Task prompt →
From the data below, copy out every line in which the word "agent" occurs.

Input records →

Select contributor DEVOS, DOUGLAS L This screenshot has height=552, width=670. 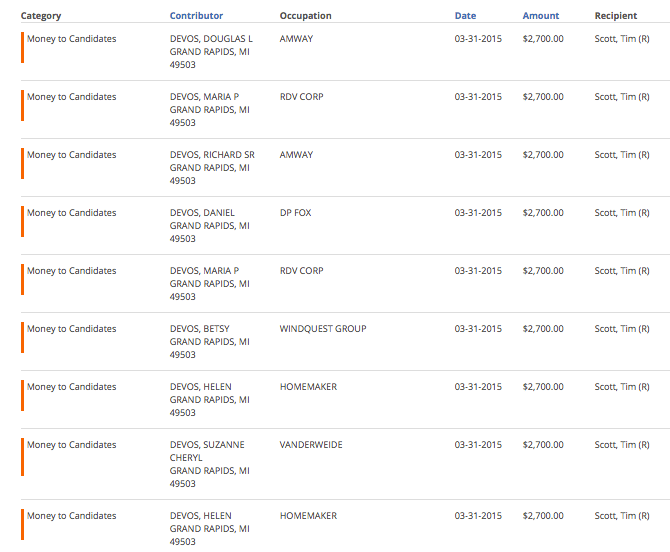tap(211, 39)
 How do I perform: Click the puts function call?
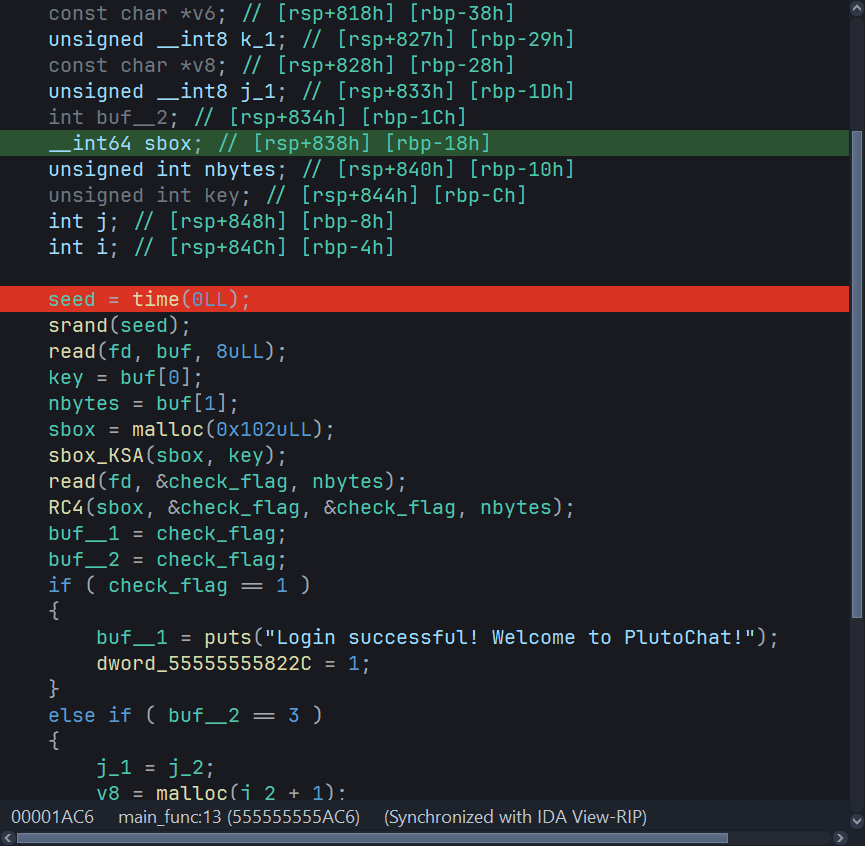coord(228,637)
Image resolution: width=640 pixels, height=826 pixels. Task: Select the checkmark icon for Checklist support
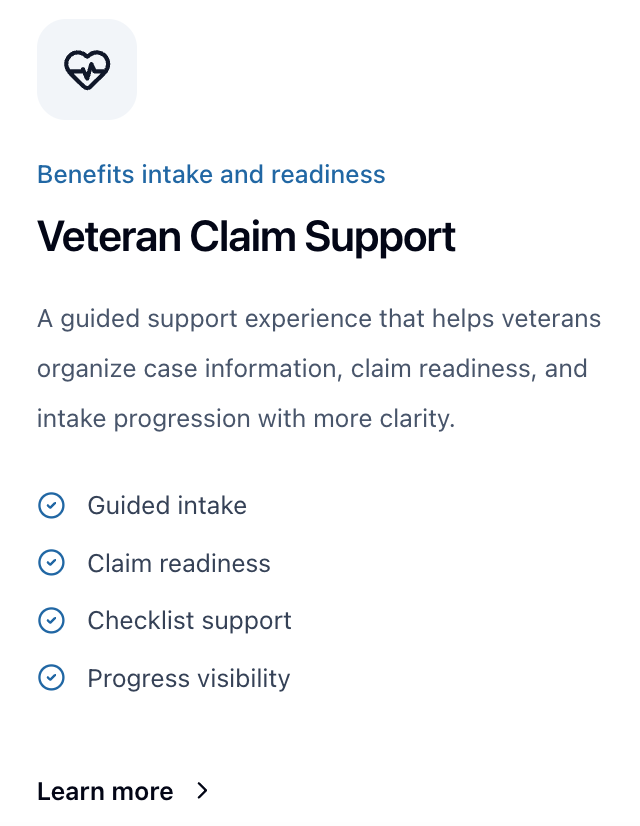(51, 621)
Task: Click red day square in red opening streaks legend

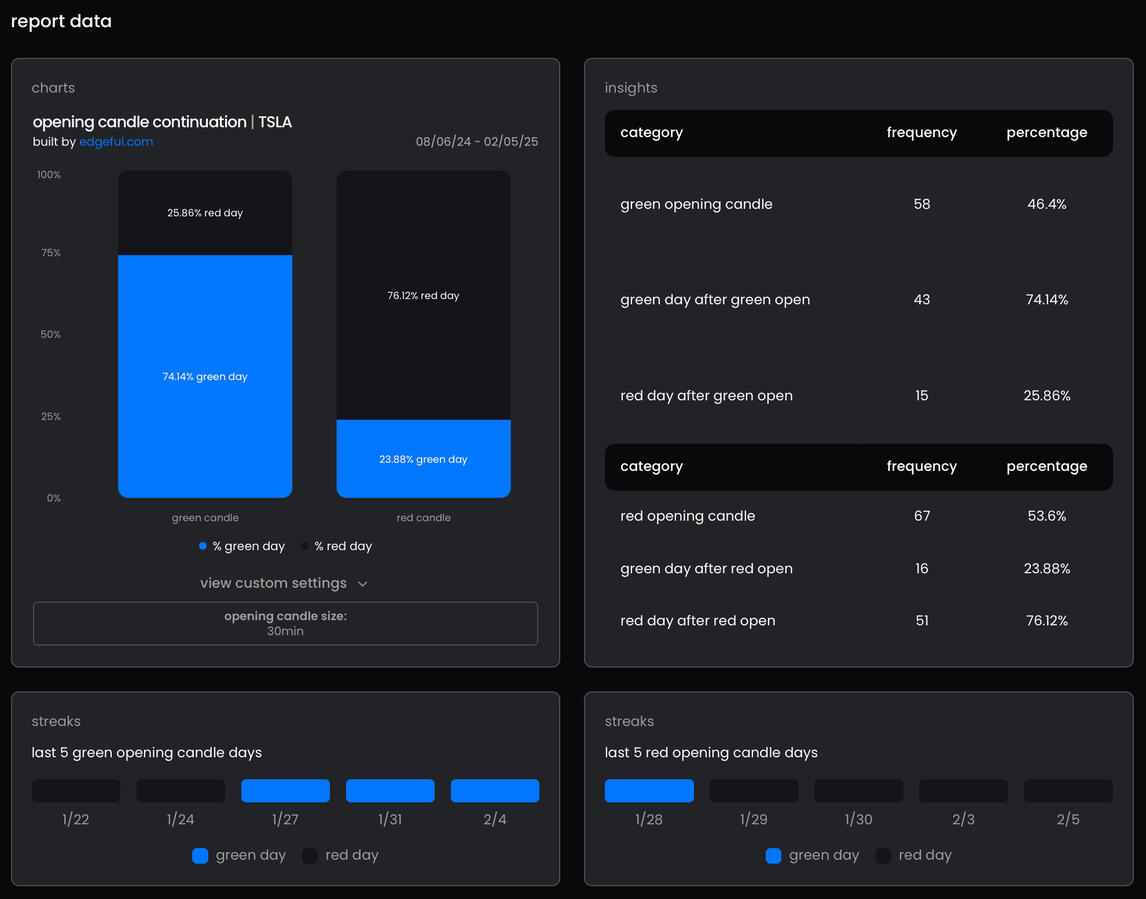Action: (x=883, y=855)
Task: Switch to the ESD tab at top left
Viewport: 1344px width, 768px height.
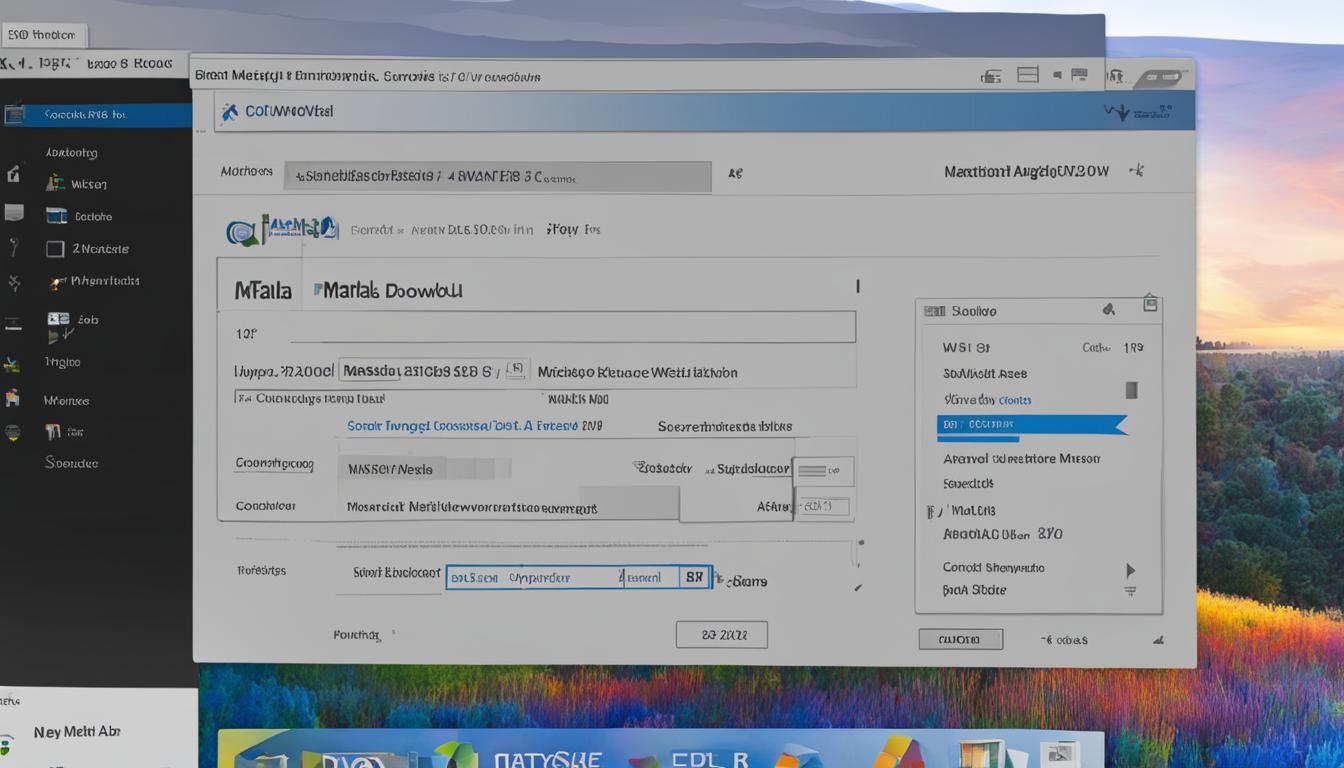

---

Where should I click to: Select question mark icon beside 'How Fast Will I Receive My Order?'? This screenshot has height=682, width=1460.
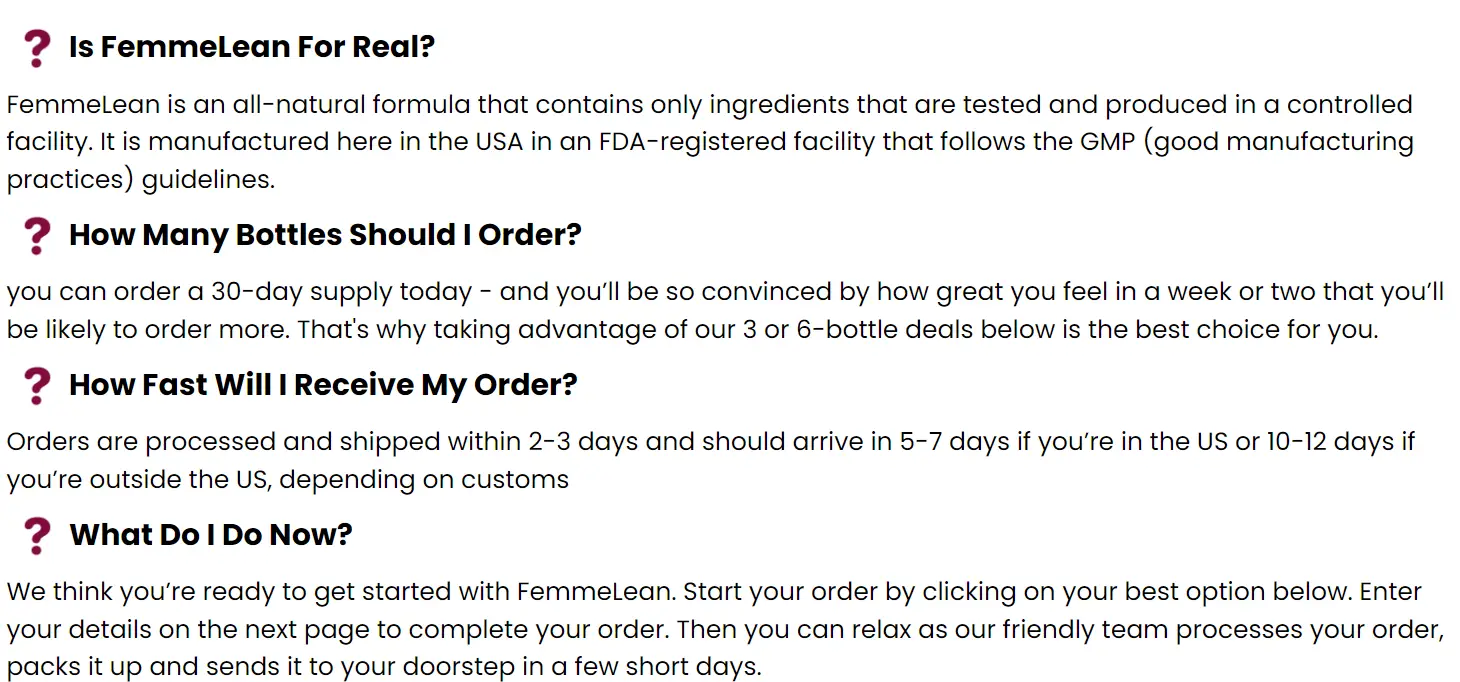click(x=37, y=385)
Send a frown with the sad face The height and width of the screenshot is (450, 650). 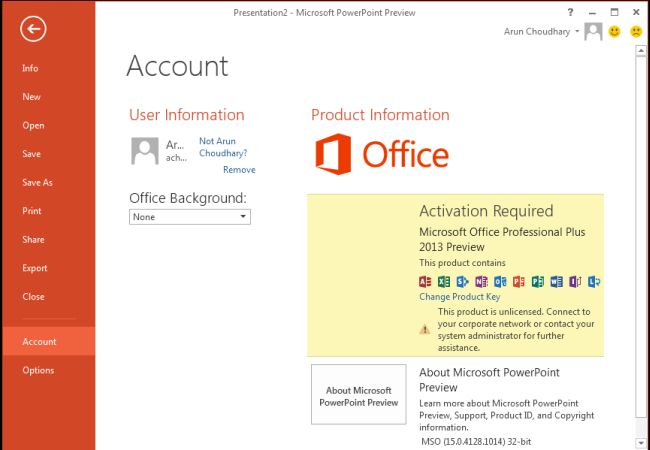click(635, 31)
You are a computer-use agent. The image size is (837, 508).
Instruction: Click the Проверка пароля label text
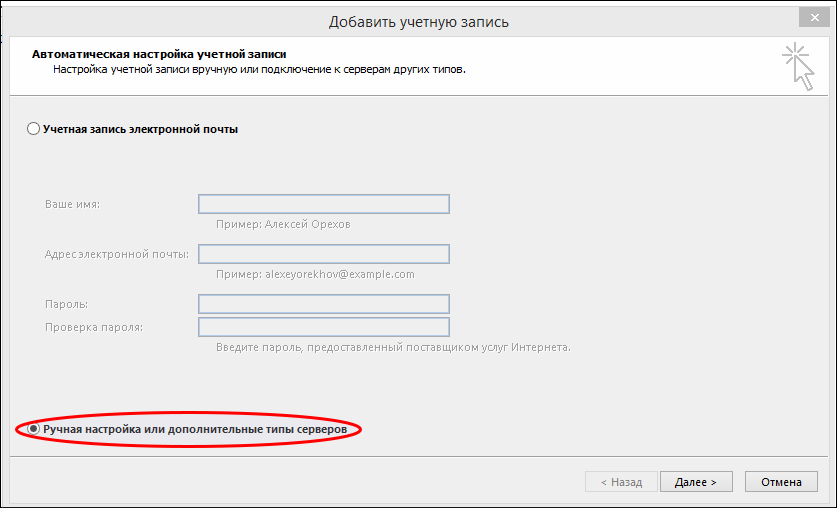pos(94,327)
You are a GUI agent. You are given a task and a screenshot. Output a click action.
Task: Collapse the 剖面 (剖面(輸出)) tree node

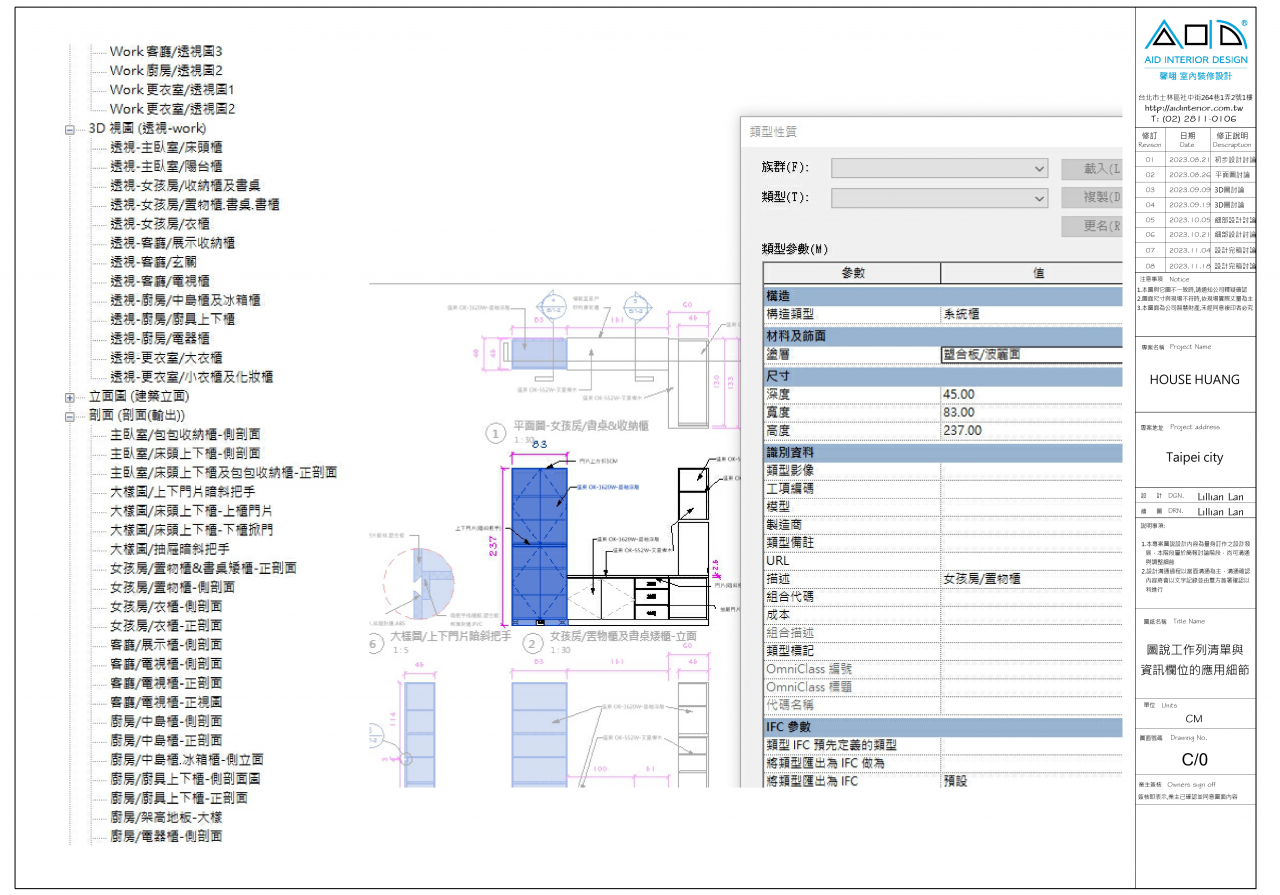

Answer to this exercise →
You are a computer-use agent. The image size is (837, 508).
You are a GUI agent. You are given a task and a screenshot. Output a click action.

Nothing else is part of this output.